### TASK TO CARRY OUT
Reproduce the entries below in full, word for word.

[Opening SOURCE INFORMATION section]

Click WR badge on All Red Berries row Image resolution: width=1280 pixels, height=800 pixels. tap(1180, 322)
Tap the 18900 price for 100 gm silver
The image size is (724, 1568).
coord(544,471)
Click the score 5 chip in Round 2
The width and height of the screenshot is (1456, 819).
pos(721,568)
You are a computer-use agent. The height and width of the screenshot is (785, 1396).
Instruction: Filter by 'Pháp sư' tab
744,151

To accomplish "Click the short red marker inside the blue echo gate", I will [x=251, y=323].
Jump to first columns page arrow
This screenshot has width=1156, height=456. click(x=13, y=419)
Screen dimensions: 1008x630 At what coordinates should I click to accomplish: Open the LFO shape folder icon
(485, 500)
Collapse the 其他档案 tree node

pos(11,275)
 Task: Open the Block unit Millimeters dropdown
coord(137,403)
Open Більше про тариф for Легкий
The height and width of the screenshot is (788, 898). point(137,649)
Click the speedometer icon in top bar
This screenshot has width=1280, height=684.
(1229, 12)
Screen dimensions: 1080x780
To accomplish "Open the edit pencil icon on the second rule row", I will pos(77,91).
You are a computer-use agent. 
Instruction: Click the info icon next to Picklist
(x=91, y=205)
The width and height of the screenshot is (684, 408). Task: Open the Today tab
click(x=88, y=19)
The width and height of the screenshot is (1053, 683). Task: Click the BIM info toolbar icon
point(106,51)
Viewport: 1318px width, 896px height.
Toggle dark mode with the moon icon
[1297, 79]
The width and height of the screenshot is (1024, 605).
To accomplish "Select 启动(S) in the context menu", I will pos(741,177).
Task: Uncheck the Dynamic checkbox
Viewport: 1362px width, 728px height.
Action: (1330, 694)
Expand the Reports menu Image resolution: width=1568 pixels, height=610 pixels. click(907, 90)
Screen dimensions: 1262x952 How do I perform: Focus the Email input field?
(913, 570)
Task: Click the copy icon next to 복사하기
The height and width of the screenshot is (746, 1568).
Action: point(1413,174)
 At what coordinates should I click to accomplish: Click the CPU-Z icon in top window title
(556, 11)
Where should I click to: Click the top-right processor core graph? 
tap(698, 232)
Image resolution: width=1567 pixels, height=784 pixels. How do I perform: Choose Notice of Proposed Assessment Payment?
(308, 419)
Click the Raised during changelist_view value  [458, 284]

[Closing SOURCE INFORMATION section]

### WRITTEN SOLUTION
Click WR badge on All Red Berries row Image resolution: width=1280 pixels, height=800 pixels. tap(1180, 322)
Tap the 18900 price for 100 gm silver
The image size is (724, 1568).
coord(544,471)
Click the score 5 chip in Round 2
The width and height of the screenshot is (1456, 819).
pos(721,568)
You are a computer-use agent. The height and width of the screenshot is (785, 1396).
Instruction: Filter by 'Pháp sư' tab
744,151

To accomplish "Click the short red marker inside the blue echo gate", I will [x=251, y=323].
Jump to first columns page arrow
This screenshot has width=1156, height=456. click(x=13, y=419)
Screen dimensions: 1008x630 At what coordinates should I click to accomplish: Open the LFO shape folder icon
(485, 500)
Collapse the 其他档案 tree node

pos(11,275)
 Task: Open the Block unit Millimeters dropdown
coord(137,403)
Open Більше про тариф for Легкий
The height and width of the screenshot is (788, 898). point(137,649)
Click the speedometer icon in top bar
This screenshot has width=1280, height=684.
(1229, 12)
Screen dimensions: 1080x780
To accomplish "Open the edit pencil icon on the second rule row", I will pos(77,91).
You are a computer-use agent. 
Instruction: Click the info icon next to Picklist
(x=91, y=205)
The width and height of the screenshot is (684, 408). Task: Open the Today tab
click(x=88, y=19)
The width and height of the screenshot is (1053, 683). Task: Click the BIM info toolbar icon
point(106,51)
Viewport: 1318px width, 896px height.
Toggle dark mode with the moon icon
[1297, 79]
The width and height of the screenshot is (1024, 605).
To accomplish "Select 启动(S) in the context menu", I will pos(741,177).
Task: Uncheck the Dynamic checkbox
Viewport: 1362px width, 728px height.
Action: (1330, 694)
Expand the Reports menu Image resolution: width=1568 pixels, height=610 pixels. click(907, 90)
Screen dimensions: 1262x952 How do I perform: Focus the Email input field?
(913, 570)
Task: Click the copy icon next to 복사하기
The height and width of the screenshot is (746, 1568).
Action: point(1413,174)
 At what coordinates should I click to accomplish: Click the CPU-Z icon in top window title
(556, 11)
Where should I click to: Click the top-right processor core graph? 
tap(698, 232)
Image resolution: width=1567 pixels, height=784 pixels. How do I perform: Choose Notice of Proposed Assessment Payment?
(308, 419)
Click the Raised during changelist_view value  [458, 284]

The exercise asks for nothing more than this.